18 Aralık 2010 Cumartesi 13:15

TÜRKONFED 14. Girişim ve İş Dünyası Zirvesi’nin “Bölgesel kalkınma ve iş dünyasının rolü” konulu toplantı Dicle Üniversitesi Konferans Salonu’nda yapıldı. DOSİAD Başkanı Aziz Özkılıç ve DOGÜNSİFED Başkanı Tarkan Kadoğlu’nun açış konuşması yaptığı toplantıda Diyarbakır Valisi Mustafa Toprak da bir konuşma yaptı. Toplantıya eski TÜSİAD Başkanı olan eşi Cem Boyner ile birlikte katılan TÜSİAD Başkanı Ümit Boyner Kürtçe “Barış için, eşitlik için, kardeşlik için hepinize merhaba. Diyarbakır bizim de evimizdir” diyerek başladı. Boyner toplantıda hükümete seçime kadar yapılması gereken bir ödev çıkarırken, toplumsal bir muhasebe de yaptı. 

Yatırım Danışma Konseyi önerisi

TÜSİAD olarak, tüm unsurları ile bölgesel gelişmişlik farkları ile mücadele, yerelleşme, yerinden yönetim ilkelerinin gündemlerinde olan konular olduğunu belirtti.

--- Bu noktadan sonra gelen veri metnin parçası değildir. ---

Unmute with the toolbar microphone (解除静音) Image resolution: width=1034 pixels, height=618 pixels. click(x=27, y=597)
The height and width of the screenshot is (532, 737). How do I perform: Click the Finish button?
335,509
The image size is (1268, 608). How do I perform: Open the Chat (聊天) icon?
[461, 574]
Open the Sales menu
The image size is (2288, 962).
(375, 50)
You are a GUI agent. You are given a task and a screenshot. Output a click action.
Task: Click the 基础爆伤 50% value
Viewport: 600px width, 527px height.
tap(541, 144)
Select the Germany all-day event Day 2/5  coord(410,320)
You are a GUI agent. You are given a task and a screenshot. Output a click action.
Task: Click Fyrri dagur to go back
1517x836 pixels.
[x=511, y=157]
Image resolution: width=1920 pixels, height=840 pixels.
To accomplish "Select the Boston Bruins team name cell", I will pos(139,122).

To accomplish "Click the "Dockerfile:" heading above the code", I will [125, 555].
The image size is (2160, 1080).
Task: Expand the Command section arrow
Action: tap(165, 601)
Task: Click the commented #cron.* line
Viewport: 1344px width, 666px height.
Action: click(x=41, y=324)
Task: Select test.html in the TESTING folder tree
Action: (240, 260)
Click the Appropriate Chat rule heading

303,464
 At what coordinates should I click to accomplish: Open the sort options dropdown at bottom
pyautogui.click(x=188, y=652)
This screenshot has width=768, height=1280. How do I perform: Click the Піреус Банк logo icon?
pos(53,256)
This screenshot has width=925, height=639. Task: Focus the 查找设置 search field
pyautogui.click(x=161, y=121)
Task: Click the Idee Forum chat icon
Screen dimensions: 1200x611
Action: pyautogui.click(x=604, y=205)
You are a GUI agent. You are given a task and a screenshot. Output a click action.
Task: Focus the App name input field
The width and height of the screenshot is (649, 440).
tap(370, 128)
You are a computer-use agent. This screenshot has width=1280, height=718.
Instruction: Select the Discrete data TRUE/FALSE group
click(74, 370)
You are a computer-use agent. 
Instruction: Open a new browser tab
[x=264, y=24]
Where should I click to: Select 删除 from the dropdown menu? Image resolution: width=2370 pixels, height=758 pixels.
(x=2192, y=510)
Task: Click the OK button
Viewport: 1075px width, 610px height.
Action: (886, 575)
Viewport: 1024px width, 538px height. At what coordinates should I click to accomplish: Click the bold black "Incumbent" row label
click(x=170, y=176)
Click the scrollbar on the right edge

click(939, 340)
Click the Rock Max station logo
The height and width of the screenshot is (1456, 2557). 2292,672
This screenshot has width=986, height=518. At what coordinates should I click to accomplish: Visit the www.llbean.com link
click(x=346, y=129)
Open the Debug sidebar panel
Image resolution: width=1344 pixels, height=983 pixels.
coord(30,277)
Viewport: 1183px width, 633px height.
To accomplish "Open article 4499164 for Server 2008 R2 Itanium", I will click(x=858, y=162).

“Yerli, yabancı yatırımı arttırmak amacıyla bölgeye özel bir Yatırım Danışma Konseyi önerisi var” diyen Boyner TÜSİAD olarak biz buna öncülük etmeye hazır olduklarını bildirdi. Bu mekanizma için bölgedeki Kalkınma Ajansları ile de işbirliğine girebileceklerini ifade eden Boyner, bölgeye özel, ilki 2011 yılında olmak üzere Yatırım Danışma Kurulu oluşturulmasını önerdi.

23381

En önemli açık demokrasi açığıdır

TÜSİAD Başkanı Boyner “En önemli açığımız demokrasi açığıdır” diyerek “Demokrasi açığının olduğu ortamda huzur ve barışın sürekli olmasını bekleyemeyiz” şeklinde konuştu. Demokrasi açığını kapatmadıkça, toplumsal barışı sağlamadıkça ekonomik, siyasal ve sosyal anlamda gelişmiş bir toplumu olmak için harcanamayacağını belirten Boyner, “Demokrasi standardı yükselmedikçe refah standardı yükselemez” dedi. TÜSİAD Başkanı Ümit Boyner konuşmasını şöyle sürdürdü:

“Önümüzde seçimler için 6 ayımız var. Ancak, Türkiye’nin üç böleni olarak nitelediğimiz ‘din ve vicdan özgürlüğü’, ‘kimlik sorunu’ ve ‘kuvvetler ayrılığı’nı üç birleştiren haline getirmek için gerekli adımların atılması için de kaybedecek zamanımız yok.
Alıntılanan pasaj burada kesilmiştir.